Collection entries
■ ■ ■
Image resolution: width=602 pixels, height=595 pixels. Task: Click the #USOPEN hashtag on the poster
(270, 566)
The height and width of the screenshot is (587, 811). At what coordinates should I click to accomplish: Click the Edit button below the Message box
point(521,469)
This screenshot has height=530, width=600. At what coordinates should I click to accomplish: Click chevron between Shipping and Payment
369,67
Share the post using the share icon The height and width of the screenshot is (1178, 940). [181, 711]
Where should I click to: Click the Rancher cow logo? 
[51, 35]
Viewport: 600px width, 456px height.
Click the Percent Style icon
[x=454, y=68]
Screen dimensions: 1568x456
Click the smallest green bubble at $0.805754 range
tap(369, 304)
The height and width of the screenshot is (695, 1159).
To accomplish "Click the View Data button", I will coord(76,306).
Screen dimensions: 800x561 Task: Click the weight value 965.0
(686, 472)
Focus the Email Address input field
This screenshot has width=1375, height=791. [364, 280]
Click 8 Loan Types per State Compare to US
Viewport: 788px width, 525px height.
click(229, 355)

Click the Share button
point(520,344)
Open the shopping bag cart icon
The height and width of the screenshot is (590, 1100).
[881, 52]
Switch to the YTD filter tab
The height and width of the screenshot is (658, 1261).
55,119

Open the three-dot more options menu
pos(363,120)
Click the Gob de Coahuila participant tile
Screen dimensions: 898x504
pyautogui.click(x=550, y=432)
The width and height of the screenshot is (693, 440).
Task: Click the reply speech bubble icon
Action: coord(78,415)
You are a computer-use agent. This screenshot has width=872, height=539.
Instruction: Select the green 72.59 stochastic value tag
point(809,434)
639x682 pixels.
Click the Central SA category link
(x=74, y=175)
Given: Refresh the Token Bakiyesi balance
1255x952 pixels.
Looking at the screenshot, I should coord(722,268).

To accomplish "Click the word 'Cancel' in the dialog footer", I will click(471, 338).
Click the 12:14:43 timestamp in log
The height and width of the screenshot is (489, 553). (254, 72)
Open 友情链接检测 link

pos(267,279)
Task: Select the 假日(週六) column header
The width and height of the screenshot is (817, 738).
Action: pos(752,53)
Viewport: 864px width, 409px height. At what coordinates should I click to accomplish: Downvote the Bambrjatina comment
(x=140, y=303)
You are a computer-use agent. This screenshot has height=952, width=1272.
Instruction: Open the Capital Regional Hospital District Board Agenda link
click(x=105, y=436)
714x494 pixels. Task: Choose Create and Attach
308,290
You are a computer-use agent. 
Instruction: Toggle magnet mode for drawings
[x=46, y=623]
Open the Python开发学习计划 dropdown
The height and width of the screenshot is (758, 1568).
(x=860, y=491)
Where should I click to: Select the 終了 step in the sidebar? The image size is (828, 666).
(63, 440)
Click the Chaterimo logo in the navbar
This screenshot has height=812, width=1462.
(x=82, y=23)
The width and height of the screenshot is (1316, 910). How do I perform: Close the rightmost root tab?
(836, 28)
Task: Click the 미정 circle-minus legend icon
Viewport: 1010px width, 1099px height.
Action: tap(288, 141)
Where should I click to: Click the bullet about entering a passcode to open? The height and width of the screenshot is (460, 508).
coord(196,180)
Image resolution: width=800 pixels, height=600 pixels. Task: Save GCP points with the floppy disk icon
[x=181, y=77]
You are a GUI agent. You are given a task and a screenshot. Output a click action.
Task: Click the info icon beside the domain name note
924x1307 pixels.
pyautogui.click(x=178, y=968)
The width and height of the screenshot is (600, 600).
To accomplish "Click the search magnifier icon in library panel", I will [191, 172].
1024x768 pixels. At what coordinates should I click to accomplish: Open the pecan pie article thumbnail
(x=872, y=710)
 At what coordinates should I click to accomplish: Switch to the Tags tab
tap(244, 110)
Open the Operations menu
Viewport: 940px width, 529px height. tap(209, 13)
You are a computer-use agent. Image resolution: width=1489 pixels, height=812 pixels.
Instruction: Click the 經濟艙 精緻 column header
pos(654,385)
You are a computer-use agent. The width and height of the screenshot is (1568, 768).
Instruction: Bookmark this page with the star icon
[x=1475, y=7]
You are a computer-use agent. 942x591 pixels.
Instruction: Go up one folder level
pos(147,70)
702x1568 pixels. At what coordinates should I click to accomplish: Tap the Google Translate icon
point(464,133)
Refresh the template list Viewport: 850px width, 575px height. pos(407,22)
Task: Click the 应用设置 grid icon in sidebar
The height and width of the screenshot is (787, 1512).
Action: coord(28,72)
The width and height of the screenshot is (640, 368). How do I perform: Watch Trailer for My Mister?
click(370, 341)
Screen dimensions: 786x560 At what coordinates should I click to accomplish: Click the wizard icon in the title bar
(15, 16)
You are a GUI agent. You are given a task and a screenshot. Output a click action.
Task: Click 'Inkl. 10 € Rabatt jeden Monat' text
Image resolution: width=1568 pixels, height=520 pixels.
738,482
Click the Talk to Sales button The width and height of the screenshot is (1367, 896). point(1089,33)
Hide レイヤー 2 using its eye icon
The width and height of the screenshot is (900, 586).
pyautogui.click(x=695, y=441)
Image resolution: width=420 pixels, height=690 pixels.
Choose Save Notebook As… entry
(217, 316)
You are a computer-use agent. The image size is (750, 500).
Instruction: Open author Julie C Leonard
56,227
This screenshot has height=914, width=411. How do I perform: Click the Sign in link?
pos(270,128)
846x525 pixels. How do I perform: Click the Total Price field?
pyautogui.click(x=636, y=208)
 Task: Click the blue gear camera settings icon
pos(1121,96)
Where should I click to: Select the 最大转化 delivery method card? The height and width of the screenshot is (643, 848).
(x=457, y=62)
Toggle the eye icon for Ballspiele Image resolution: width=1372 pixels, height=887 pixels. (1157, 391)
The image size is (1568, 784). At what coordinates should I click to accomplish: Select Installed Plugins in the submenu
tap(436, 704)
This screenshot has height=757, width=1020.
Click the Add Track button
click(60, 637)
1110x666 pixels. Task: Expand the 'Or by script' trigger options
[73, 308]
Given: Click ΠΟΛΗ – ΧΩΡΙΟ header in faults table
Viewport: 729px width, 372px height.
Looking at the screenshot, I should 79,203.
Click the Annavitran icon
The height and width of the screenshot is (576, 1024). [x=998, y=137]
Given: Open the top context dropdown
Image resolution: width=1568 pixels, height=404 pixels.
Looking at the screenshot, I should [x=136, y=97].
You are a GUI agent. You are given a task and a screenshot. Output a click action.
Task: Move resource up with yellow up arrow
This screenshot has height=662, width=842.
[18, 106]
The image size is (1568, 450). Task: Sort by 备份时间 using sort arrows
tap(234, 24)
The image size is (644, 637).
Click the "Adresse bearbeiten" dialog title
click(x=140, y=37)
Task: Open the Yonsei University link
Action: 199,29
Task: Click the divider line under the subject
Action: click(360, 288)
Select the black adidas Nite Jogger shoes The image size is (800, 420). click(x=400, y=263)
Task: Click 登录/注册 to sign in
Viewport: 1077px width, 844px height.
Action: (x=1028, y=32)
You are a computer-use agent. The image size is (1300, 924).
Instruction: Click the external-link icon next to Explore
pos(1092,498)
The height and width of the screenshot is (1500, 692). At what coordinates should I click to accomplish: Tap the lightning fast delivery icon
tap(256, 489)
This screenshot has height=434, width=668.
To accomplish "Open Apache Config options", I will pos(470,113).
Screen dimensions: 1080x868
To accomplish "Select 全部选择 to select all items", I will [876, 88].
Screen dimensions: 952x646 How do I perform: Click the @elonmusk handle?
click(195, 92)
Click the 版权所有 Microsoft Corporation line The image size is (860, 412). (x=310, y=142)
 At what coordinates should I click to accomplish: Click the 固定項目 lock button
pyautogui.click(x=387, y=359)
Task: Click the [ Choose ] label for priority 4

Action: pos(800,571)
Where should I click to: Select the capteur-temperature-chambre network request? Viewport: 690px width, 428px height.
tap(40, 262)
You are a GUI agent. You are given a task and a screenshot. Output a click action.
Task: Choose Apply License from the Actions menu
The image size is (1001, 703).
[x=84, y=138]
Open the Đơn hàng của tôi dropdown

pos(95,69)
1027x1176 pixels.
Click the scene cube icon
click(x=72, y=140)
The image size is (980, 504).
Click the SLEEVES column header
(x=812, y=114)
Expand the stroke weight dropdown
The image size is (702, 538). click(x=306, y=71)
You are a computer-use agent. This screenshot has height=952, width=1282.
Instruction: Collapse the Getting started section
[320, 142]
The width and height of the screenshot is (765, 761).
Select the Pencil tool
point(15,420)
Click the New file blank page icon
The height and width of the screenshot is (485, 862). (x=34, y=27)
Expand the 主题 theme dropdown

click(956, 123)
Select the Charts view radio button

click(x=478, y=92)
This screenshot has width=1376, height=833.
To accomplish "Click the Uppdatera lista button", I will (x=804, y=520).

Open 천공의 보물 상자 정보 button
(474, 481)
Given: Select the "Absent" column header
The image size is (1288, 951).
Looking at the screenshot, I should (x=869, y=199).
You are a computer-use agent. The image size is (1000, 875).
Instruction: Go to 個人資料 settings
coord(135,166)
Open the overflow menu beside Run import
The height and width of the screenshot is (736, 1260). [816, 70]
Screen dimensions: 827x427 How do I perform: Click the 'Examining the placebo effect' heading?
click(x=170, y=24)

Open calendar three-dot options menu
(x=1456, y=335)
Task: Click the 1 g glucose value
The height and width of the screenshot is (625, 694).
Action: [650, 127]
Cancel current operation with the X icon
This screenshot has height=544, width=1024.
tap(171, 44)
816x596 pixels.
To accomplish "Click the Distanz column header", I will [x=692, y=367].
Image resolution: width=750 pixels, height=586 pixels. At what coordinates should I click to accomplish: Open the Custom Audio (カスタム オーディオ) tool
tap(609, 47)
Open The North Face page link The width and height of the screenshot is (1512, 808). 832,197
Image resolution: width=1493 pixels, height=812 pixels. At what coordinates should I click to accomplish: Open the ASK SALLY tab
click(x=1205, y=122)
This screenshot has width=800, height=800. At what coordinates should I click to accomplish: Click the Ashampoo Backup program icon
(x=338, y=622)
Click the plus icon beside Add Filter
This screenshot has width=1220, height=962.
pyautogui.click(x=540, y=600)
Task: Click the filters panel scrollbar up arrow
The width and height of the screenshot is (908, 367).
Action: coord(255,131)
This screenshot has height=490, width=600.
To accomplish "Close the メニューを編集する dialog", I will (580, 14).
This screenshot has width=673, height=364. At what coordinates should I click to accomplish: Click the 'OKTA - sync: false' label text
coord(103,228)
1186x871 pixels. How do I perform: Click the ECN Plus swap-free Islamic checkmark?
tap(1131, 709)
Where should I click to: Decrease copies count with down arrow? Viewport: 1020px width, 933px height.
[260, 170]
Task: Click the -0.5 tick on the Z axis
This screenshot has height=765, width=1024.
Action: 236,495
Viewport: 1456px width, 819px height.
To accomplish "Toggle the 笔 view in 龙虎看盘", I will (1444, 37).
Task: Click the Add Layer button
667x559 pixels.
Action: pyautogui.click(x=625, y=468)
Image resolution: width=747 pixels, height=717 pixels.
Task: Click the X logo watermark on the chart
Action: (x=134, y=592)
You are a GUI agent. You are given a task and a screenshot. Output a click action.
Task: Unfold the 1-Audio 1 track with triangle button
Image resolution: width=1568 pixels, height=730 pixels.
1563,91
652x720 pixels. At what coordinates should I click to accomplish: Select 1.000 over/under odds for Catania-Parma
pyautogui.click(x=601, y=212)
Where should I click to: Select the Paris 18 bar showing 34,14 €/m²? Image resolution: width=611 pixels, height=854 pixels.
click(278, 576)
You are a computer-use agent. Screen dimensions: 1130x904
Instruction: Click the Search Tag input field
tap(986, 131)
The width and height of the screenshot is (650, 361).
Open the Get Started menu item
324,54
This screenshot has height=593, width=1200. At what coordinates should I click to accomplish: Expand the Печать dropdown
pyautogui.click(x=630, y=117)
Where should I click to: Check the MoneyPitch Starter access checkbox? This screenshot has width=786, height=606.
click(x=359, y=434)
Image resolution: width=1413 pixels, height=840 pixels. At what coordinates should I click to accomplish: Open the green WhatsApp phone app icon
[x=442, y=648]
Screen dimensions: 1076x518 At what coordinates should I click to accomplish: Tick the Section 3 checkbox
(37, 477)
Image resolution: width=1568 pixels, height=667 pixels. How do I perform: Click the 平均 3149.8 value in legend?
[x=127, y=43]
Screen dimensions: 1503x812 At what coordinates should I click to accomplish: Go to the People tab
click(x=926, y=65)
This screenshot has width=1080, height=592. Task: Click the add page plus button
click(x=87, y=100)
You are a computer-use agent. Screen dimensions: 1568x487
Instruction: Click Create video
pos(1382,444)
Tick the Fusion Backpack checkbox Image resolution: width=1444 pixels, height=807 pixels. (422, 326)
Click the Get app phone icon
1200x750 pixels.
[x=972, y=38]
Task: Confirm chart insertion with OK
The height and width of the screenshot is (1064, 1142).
■ ■ ■
Transcribe the records from their first line. Stop after the line with "Screen dimensions: 1568x456", including it.

Image resolution: width=602 pixels, height=595 pixels. Task: Click the #USOPEN hashtag on the poster
(270, 566)
The height and width of the screenshot is (587, 811). At what coordinates should I click to accomplish: Click the Edit button below the Message box
point(521,469)
This screenshot has height=530, width=600. At what coordinates should I click to accomplish: Click chevron between Shipping and Payment
369,67
Share the post using the share icon The height and width of the screenshot is (1178, 940). [181, 711]
Where should I click to: Click the Rancher cow logo? 
[51, 35]
Viewport: 600px width, 456px height.
Click the Percent Style icon
[x=454, y=68]
Screen dimensions: 1568x456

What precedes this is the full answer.